Akşam yemeğinin verileceği Kadıoğlu denilen mekana doğru yola çıkan kafile eski Safranbolu’da akşam üzere bağıra çağıra mekana geldi. İçerde CoreMath’81 kafilesini gören Tayvanlılar mekanı terkerek canlarını kurtardılar. Önceden ikaz edilmiş garsonlar gruba saygılı bir şekilde hizmet verdiler, karşılıklı yüksek sesli sohbetler, atışmalar içinde aşçının marifetleri arada kaynadı gitti. Bu güzel akşam yemeği gruptan beklenmeyecek şekilde huzur içinde bitti, ve Boncuk Kahvesi denilen otantik bir türkü salonuna gidildi. Herkes yerleşti salonun köşesinde oturan saz ekibine katıldı, güzel türkülere eşlik edildi. Kahvenin havası, yani ambiyansı çok beğenildi, bu arada İstanbul’dan beklenen misafirin de gelmesi ile grup tam kadroya ulaştı, bu arada o saate kadar grubu bezdiren malum SP gitmiş yerine sanki başka birisi gelmiş gibi oldu. (bundan böyle tur bitene kadar çok uyumlu sevecen yumuşacık bir pehlevan oldu, yani YP). Grup oohhh diyerek derin bir nefes çekti, yanındaki genç bayan Efuli’ye çok teşekkür ettiler. Falların bakılması, meyva çaylarının içilmesi ve kedi simgelerinin kazak ve gömleklere iliştirilmesi ile birlikte mekandan çıkılarak  otel yolu tutuldu. YP’nın göğsünde iki adet kedi simgesi olduğu gözden kaçmadı. Bir ara karakol önünden geçilirken sessiz olma uyarısı alan grup bu iki oldu, üçüncüsü olmasın diyerek sessizce yokuşu tırmandı.  İstirahate çekilmek istemeyen grup ve gıcırtıları dinleyen bir kısım meraklı eşliğinde sohbetler yapılırken üst kattan inen Üstad Sufî Cemil Beyefendi, koridorda dolaşan zararsız slipli birini gördüğünü iddaa etti. Lobidekiler pek inandırıcı olmayan bu olayı abartı olarak gördüler.  Bir müddet sonra herkesin odasına çekilmesi ile birlikte ahşap köşkün özelliği ortaya daha çok çıktı, woodenhoven’den çok hareketli ahenkli bir senfoni başladı. Sonunda herkes yorgunluğunu bir şekilde uykuya teslim ederek sabah kahvaltıda yeniden buluştu. Geceyarısı senfonisi hakkında çeşitli rivayetler olsa da sabah kahvaltı öncesi önemli bir grubun hamama gitmesi senfoninin canlı icraa edildiğinin en önemli kanıtı kabul edildi. Yanlız bir konuya açıklık getirilemedi ancak o da işin gizemi olarak kalsın denildi. “vurmalı çalgılarda kim vardı ?”. 

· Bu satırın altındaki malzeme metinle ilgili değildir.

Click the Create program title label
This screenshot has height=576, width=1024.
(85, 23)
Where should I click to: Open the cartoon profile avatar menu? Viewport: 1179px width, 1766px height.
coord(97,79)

Bavullar araçlara yerleştirildi, manevralar yapıldı, fakat Caravelle kaptanı bir an boş bulununca marşpiyeri taşa çarptı, oluşan bu küçük kazayı bir nazarlık kabul ederek Kaptan teselli edilmeye çalışıldı. Safranbolu saat kulesi, eski cezaevi kısa ziyaretinden sonra Yörük köyüne gidildi. Henüz yola çıkalı 5 km olmadan yorulan bazı şahıslar gözleme derdine düşüp bu önemli köyü gezemediler, çamaşırhaneyi göremediler. Köyedeki müze ev gezilerek değerli bilgiler elde edildi, bu arada bir küçük kapı ağzında küçücük bir tezgahı olan yaşlıca bir amcaya dört koldan yapılan alışveriş baskısı fayda vermedi. Bu tüketici kılıklı kişilere organik morganik diyerek pırasa bile satıldı gerisini siz anlayın. Gözleme yiyerek vakit geçirenlerin sızlanmaları eşliğinde bir sonraki durak olan cam terasa gidildi, burada grup terasa ayrı ayrı da olsa çıkarak korkusuz olduğunu gösterdi. Bir iki saatlik arayı fırsat bilenler ise hemen tost, kek, çay etkinliğine katıldılar, ve mağaraya doğru yola çıkıldı, yolu bulundu ve araçlar park edildi, yine belli bir grup yokuş yukarı merdivenleri görünce vazgeçti, bir kısım gerçek gezgin merdivenlere dayandı, bir gayretle yarıya kadar hızla çıkanlardan bir grup daha vazgeçerek geri döndü, ısrarcı olanlar mağarayı görebildiler. Mağarayı gezenler gezemiyenlere çok şey kaçırdınız dediler, pek aldırış eden olmadı, tekrar yola çıkmak üzere iken çevreyi kirletenlere Üstad Sufî Cemil Beyefendi çok takdir gören bir ders verdi, sonra bunlar adam olmaz dedi. Hava kararırken yola düşüldü, bu defa hedef Amasra idi.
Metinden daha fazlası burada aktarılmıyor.